=== DATA FOR PROCESSING ===
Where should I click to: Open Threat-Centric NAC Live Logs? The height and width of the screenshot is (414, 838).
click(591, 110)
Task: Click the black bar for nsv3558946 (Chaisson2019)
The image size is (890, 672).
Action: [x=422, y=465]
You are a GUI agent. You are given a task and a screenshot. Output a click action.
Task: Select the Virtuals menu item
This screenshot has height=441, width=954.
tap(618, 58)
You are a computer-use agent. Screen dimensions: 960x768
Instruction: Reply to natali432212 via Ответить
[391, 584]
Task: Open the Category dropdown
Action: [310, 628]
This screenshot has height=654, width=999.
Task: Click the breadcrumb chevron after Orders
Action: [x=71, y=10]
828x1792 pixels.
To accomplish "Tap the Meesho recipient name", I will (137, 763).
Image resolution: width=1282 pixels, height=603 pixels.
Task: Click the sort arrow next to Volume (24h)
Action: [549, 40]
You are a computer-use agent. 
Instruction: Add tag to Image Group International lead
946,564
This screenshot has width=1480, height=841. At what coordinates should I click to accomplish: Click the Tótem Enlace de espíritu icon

=== AIM OF THE TASK ===
Convert the listing, from its first line through the line containing "Action: [x=422, y=465]", inclusive, into a JSON list of strings with one string per line and blank lines omitted.

=== RESULT OF THE EXERCISE ===
[
  "Where should I click to: Open Threat-Centric NAC Live Logs? The height and width of the screenshot is (414, 838).",
  "click(591, 110)",
  "Task: Click the black bar for nsv3558946 (Chaisson2019)",
  "The image size is (890, 672).",
  "Action: [x=422, y=465]"
]